(Beginning of Input)

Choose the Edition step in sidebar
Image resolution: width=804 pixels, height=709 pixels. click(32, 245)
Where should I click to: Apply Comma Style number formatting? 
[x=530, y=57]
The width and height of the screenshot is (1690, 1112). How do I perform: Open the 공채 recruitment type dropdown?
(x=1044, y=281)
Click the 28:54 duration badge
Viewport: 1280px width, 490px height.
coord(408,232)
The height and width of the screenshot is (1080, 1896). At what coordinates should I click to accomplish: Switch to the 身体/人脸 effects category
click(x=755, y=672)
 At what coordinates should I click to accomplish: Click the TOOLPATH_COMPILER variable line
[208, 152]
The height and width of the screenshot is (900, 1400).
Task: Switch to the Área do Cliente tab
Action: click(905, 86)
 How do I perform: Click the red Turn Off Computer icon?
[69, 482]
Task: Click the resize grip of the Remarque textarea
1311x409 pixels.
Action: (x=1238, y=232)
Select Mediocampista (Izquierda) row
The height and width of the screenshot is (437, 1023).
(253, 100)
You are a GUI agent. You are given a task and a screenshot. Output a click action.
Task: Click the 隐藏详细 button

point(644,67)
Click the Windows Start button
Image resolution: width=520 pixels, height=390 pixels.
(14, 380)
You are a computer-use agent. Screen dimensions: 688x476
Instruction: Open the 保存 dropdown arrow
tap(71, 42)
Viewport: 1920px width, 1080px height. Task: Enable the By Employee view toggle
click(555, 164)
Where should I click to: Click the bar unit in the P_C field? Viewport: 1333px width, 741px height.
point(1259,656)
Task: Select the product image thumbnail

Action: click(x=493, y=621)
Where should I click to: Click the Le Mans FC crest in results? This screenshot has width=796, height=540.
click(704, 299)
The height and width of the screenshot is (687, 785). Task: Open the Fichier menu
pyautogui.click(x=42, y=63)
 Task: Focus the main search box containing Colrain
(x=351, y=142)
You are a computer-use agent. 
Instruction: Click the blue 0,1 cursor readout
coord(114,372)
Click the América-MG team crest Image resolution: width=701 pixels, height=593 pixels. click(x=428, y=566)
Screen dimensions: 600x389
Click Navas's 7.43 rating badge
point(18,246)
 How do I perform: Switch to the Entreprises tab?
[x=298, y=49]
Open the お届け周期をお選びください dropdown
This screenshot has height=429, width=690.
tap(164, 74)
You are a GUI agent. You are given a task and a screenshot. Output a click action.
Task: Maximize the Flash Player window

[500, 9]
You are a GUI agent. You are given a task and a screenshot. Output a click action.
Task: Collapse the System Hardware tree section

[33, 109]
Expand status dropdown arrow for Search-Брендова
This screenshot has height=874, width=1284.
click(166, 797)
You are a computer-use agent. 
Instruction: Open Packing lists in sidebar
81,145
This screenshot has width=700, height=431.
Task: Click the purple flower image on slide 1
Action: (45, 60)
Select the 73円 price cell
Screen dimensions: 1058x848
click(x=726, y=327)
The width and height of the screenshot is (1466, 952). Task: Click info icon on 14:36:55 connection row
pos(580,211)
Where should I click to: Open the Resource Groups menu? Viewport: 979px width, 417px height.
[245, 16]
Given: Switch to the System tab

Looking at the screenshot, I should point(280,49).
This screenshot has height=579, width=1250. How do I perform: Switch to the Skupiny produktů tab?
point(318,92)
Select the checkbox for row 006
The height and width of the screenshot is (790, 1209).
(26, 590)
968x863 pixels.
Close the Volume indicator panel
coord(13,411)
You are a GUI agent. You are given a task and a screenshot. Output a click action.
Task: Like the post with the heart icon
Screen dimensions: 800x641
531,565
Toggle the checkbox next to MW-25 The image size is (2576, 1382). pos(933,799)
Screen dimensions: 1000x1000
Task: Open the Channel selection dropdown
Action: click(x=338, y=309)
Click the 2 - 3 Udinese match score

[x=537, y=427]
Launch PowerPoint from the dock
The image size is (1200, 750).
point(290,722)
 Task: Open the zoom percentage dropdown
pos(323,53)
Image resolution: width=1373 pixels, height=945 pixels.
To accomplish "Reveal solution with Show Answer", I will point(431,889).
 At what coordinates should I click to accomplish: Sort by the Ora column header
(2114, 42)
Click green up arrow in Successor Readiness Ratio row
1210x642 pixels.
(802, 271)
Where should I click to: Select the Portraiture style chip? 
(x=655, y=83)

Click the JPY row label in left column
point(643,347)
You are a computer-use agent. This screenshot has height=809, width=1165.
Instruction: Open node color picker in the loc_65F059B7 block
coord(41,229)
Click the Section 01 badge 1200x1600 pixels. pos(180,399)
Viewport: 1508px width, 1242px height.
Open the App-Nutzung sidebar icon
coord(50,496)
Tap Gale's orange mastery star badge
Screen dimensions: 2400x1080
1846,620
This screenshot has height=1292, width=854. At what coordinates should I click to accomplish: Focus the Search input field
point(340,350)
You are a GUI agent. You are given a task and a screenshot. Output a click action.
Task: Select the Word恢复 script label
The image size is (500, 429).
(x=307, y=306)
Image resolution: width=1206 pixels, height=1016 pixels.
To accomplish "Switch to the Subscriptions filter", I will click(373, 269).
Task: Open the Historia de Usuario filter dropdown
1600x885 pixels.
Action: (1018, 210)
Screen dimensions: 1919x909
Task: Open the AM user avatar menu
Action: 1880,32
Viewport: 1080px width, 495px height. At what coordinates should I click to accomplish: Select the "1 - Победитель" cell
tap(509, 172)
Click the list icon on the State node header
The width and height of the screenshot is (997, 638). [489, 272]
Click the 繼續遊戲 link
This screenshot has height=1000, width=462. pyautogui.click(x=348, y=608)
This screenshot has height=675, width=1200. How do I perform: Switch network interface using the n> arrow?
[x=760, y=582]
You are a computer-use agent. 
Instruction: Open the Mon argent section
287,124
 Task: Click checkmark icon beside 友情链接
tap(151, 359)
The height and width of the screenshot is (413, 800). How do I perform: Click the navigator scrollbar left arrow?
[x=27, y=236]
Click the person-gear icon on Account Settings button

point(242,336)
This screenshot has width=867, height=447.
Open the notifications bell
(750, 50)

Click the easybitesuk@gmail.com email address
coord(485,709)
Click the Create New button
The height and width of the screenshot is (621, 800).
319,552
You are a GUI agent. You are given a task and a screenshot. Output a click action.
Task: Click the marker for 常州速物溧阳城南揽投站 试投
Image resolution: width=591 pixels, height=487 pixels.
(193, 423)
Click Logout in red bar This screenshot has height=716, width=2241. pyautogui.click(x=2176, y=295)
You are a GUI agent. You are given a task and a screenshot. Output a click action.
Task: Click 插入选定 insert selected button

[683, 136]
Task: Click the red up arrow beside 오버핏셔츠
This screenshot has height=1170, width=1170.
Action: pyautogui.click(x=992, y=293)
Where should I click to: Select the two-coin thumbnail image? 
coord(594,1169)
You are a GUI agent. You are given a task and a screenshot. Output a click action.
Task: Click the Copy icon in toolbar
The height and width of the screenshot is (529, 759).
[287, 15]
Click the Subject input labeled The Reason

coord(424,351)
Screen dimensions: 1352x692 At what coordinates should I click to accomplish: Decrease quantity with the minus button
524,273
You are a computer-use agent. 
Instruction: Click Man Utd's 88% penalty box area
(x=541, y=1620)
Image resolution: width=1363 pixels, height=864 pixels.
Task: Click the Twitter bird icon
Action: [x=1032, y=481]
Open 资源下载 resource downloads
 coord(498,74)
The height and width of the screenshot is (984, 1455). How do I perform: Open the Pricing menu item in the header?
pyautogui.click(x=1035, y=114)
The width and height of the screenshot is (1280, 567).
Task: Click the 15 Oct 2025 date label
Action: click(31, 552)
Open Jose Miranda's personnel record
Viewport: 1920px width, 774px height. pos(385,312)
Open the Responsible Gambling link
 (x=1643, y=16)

(End of Input)

* [Problem to work on] Taking the entries above, please repeat each one exactly.

* [Reply to the task]
Choose the Edition step in sidebar
Image resolution: width=804 pixels, height=709 pixels. click(32, 245)
Where should I click to: Apply Comma Style number formatting? 
[x=530, y=57]
The width and height of the screenshot is (1690, 1112). How do I perform: Open the 공채 recruitment type dropdown?
(x=1044, y=281)
Click the 28:54 duration badge
Viewport: 1280px width, 490px height.
coord(408,232)
The height and width of the screenshot is (1080, 1896). At what coordinates should I click to accomplish: Switch to the 身体/人脸 effects category
click(x=755, y=672)
 At what coordinates should I click to accomplish: Click the TOOLPATH_COMPILER variable line
[208, 152]
The height and width of the screenshot is (900, 1400).
Task: Switch to the Área do Cliente tab
Action: click(905, 86)
 How do I perform: Click the red Turn Off Computer icon?
[69, 482]
Task: Click the resize grip of the Remarque textarea
1311x409 pixels.
Action: (x=1238, y=232)
Select Mediocampista (Izquierda) row
The height and width of the screenshot is (437, 1023).
(253, 100)
You are a GUI agent. You are given a task and a screenshot. Output a click action.
Task: Click the 隐藏详细 button

point(644,67)
Click the Windows Start button
Image resolution: width=520 pixels, height=390 pixels.
(14, 380)
You are a computer-use agent. Screen dimensions: 688x476
Instruction: Open the 保存 dropdown arrow
tap(71, 42)
Viewport: 1920px width, 1080px height. Task: Enable the By Employee view toggle
click(555, 164)
Where should I click to: Click the bar unit in the P_C field? Viewport: 1333px width, 741px height.
point(1259,656)
Task: Select the product image thumbnail

Action: click(x=493, y=621)
Where should I click to: Click the Le Mans FC crest in results? This screenshot has width=796, height=540.
click(704, 299)
The height and width of the screenshot is (687, 785). Task: Open the Fichier menu
pyautogui.click(x=42, y=63)
 Task: Focus the main search box containing Colrain
(x=351, y=142)
You are a computer-use agent. 
Instruction: Click the blue 0,1 cursor readout
coord(114,372)
Click the América-MG team crest Image resolution: width=701 pixels, height=593 pixels. click(x=428, y=566)
Screen dimensions: 600x389
Click Navas's 7.43 rating badge
point(18,246)
 How do I perform: Switch to the Entreprises tab?
[x=298, y=49]
Open the お届け周期をお選びください dropdown
This screenshot has height=429, width=690.
tap(164, 74)
You are a GUI agent. You are given a task and a screenshot. Output a click action.
Task: Maximize the Flash Player window

[500, 9]
You are a GUI agent. You are given a task and a screenshot. Output a click action.
Task: Collapse the System Hardware tree section

[33, 109]
Expand status dropdown arrow for Search-Брендова
This screenshot has height=874, width=1284.
click(166, 797)
You are a computer-use agent. 
Instruction: Open Packing lists in sidebar
81,145
This screenshot has width=700, height=431.
Task: Click the purple flower image on slide 1
Action: (45, 60)
Select the 73円 price cell
Screen dimensions: 1058x848
click(x=726, y=327)
The width and height of the screenshot is (1466, 952). Task: Click info icon on 14:36:55 connection row
pos(580,211)
Where should I click to: Open the Resource Groups menu? Viewport: 979px width, 417px height.
[245, 16]
Given: Switch to the System tab

Looking at the screenshot, I should point(280,49).
This screenshot has height=579, width=1250. How do I perform: Switch to the Skupiny produktů tab?
point(318,92)
Select the checkbox for row 006
The height and width of the screenshot is (790, 1209).
(26, 590)
968x863 pixels.
Close the Volume indicator panel
coord(13,411)
You are a GUI agent. You are given a task and a screenshot. Output a click action.
Task: Like the post with the heart icon
Screen dimensions: 800x641
531,565
Toggle the checkbox next to MW-25 The image size is (2576, 1382). pos(933,799)
Screen dimensions: 1000x1000
Task: Open the Channel selection dropdown
Action: click(x=338, y=309)
Click the 2 - 3 Udinese match score

[x=537, y=427]
Launch PowerPoint from the dock
The image size is (1200, 750).
point(290,722)
 Task: Open the zoom percentage dropdown
pos(323,53)
Image resolution: width=1373 pixels, height=945 pixels.
To accomplish "Reveal solution with Show Answer", I will point(431,889).
 At what coordinates should I click to accomplish: Sort by the Ora column header
(2114, 42)
Click green up arrow in Successor Readiness Ratio row
1210x642 pixels.
(802, 271)
Where should I click to: Select the Portraiture style chip? 
(x=655, y=83)

Click the JPY row label in left column
point(643,347)
You are a computer-use agent. This screenshot has height=809, width=1165.
Instruction: Open node color picker in the loc_65F059B7 block
coord(41,229)
Click the Section 01 badge 1200x1600 pixels. pos(180,399)
Viewport: 1508px width, 1242px height.
Open the App-Nutzung sidebar icon
coord(50,496)
Tap Gale's orange mastery star badge
Screen dimensions: 2400x1080
1846,620
This screenshot has height=1292, width=854. At what coordinates should I click to accomplish: Focus the Search input field
point(340,350)
You are a GUI agent. You are given a task and a screenshot. Output a click action.
Task: Select the Word恢复 script label
The image size is (500, 429).
(x=307, y=306)
Image resolution: width=1206 pixels, height=1016 pixels.
To accomplish "Switch to the Subscriptions filter", I will click(373, 269).
Task: Open the Historia de Usuario filter dropdown
1600x885 pixels.
Action: (1018, 210)
Screen dimensions: 1919x909
Task: Open the AM user avatar menu
Action: 1880,32
Viewport: 1080px width, 495px height. At what coordinates should I click to accomplish: Select the "1 - Победитель" cell
tap(509, 172)
Click the list icon on the State node header
The width and height of the screenshot is (997, 638). [489, 272]
Click the 繼續遊戲 link
This screenshot has height=1000, width=462. pyautogui.click(x=348, y=608)
This screenshot has height=675, width=1200. How do I perform: Switch network interface using the n> arrow?
[x=760, y=582]
You are a computer-use agent. 
Instruction: Open the Mon argent section
287,124
 Task: Click checkmark icon beside 友情链接
tap(151, 359)
The height and width of the screenshot is (413, 800). How do I perform: Click the navigator scrollbar left arrow?
[x=27, y=236]
Click the person-gear icon on Account Settings button

point(242,336)
This screenshot has width=867, height=447.
Open the notifications bell
(750, 50)

Click the easybitesuk@gmail.com email address
coord(485,709)
Click the Create New button
The height and width of the screenshot is (621, 800).
319,552
You are a GUI agent. You are given a task and a screenshot. Output a click action.
Task: Click the marker for 常州速物溧阳城南揽投站 试投
Image resolution: width=591 pixels, height=487 pixels.
(193, 423)
Click Logout in red bar This screenshot has height=716, width=2241. pyautogui.click(x=2176, y=295)
You are a GUI agent. You are given a task and a screenshot. Output a click action.
Task: Click 插入选定 insert selected button

[683, 136]
Task: Click the red up arrow beside 오버핏셔츠
This screenshot has height=1170, width=1170.
Action: pyautogui.click(x=992, y=293)
Where should I click to: Select the two-coin thumbnail image? 
coord(594,1169)
You are a GUI agent. You are given a task and a screenshot. Output a click action.
Task: Click the Copy icon in toolbar
The height and width of the screenshot is (529, 759).
[287, 15]
Click the Subject input labeled The Reason

coord(424,351)
Screen dimensions: 1352x692 At what coordinates should I click to accomplish: Decrease quantity with the minus button
524,273
You are a computer-use agent. 
Instruction: Click Man Utd's 88% penalty box area
(x=541, y=1620)
Image resolution: width=1363 pixels, height=864 pixels.
Task: Click the Twitter bird icon
Action: [x=1032, y=481]
Open 资源下载 resource downloads
 coord(498,74)
The height and width of the screenshot is (984, 1455). How do I perform: Open the Pricing menu item in the header?
pyautogui.click(x=1035, y=114)
The width and height of the screenshot is (1280, 567).
Task: Click the 15 Oct 2025 date label
Action: click(31, 552)
Open Jose Miranda's personnel record
Viewport: 1920px width, 774px height. pos(385,312)
Open the Responsible Gambling link
 (x=1643, y=16)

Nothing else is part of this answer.